--- GIVEN INSTRUCTION ---
Filter the records below down to the lines that contain the word "Card", and copy each of those lines in full.

--- RECORDS ---
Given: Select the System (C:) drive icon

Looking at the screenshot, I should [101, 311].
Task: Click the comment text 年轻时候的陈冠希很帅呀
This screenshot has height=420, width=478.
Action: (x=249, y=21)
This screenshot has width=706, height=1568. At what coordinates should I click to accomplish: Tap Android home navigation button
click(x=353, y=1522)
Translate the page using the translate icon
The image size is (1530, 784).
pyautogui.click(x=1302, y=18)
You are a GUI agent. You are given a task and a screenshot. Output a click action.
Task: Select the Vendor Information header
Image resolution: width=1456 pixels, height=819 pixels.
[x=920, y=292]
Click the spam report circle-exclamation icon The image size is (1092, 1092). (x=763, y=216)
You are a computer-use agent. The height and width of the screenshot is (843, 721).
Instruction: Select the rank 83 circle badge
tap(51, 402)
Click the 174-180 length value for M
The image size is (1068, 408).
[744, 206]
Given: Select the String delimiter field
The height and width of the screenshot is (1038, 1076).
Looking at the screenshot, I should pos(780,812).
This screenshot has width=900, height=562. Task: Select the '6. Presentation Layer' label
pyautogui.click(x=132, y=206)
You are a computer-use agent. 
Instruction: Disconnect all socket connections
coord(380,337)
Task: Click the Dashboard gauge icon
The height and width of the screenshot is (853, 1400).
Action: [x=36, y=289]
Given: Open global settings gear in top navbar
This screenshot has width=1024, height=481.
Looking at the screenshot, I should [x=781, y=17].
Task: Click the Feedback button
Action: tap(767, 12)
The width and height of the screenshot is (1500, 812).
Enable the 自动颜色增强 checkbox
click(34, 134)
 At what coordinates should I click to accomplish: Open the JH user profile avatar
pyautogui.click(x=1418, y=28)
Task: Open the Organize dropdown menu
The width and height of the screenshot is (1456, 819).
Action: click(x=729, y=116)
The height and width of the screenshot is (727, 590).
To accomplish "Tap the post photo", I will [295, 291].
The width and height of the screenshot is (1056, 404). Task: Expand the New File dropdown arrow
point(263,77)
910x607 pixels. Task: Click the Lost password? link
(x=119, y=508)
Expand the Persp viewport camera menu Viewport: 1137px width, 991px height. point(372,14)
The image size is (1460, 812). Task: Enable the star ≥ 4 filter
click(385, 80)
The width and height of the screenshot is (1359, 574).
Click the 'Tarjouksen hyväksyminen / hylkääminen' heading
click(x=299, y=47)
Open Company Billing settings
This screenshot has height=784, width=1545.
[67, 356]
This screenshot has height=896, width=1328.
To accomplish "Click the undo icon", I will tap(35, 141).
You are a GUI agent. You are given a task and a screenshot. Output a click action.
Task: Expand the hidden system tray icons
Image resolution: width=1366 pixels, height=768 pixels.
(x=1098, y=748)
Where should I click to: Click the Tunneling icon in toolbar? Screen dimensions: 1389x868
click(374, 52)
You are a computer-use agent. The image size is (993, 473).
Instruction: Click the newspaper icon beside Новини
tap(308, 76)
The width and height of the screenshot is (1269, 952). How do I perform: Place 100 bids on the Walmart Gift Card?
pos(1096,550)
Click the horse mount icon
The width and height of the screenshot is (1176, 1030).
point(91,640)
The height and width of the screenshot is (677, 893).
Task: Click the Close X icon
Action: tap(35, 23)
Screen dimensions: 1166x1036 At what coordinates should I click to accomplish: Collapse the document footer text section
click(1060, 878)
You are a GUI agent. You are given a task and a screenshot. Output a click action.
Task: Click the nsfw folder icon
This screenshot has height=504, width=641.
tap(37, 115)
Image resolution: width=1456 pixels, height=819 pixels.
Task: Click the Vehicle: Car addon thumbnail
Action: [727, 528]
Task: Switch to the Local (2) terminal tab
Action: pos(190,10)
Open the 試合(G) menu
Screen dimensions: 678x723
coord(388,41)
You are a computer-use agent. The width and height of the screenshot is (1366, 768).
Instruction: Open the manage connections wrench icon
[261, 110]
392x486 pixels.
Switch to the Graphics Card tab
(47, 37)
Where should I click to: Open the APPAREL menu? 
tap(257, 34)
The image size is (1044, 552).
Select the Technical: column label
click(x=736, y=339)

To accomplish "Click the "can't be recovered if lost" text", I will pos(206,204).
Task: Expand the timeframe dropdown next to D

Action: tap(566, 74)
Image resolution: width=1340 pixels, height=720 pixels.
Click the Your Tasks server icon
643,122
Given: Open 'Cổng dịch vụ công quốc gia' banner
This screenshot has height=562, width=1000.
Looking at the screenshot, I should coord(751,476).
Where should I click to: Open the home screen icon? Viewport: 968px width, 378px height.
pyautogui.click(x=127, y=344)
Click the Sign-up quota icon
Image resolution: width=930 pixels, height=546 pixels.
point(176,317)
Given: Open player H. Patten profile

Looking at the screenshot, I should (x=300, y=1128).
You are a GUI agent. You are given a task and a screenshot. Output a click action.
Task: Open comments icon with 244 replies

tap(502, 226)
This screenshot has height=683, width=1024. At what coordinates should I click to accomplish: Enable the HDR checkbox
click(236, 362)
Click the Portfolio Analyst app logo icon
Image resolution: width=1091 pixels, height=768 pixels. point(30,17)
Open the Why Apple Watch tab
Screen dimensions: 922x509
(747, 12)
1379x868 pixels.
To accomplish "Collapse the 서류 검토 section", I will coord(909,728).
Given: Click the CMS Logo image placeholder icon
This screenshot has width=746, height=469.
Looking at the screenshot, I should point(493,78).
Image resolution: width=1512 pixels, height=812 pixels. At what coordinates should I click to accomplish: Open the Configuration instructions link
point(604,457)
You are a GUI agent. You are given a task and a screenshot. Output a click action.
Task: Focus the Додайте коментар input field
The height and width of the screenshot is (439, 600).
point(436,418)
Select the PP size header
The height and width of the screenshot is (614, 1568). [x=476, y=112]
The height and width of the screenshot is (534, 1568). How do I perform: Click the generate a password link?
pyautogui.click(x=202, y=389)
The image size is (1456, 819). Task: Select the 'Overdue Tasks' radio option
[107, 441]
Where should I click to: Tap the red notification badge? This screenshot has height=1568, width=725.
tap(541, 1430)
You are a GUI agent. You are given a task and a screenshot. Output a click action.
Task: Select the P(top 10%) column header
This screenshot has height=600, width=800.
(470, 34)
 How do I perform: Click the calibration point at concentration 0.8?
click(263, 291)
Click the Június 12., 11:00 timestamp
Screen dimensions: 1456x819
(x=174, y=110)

--- EXERCISE OUTPUT ---
The width and height of the screenshot is (1269, 952). How do I perform: Place 100 bids on the Walmart Gift Card?
Switch to the Graphics Card tab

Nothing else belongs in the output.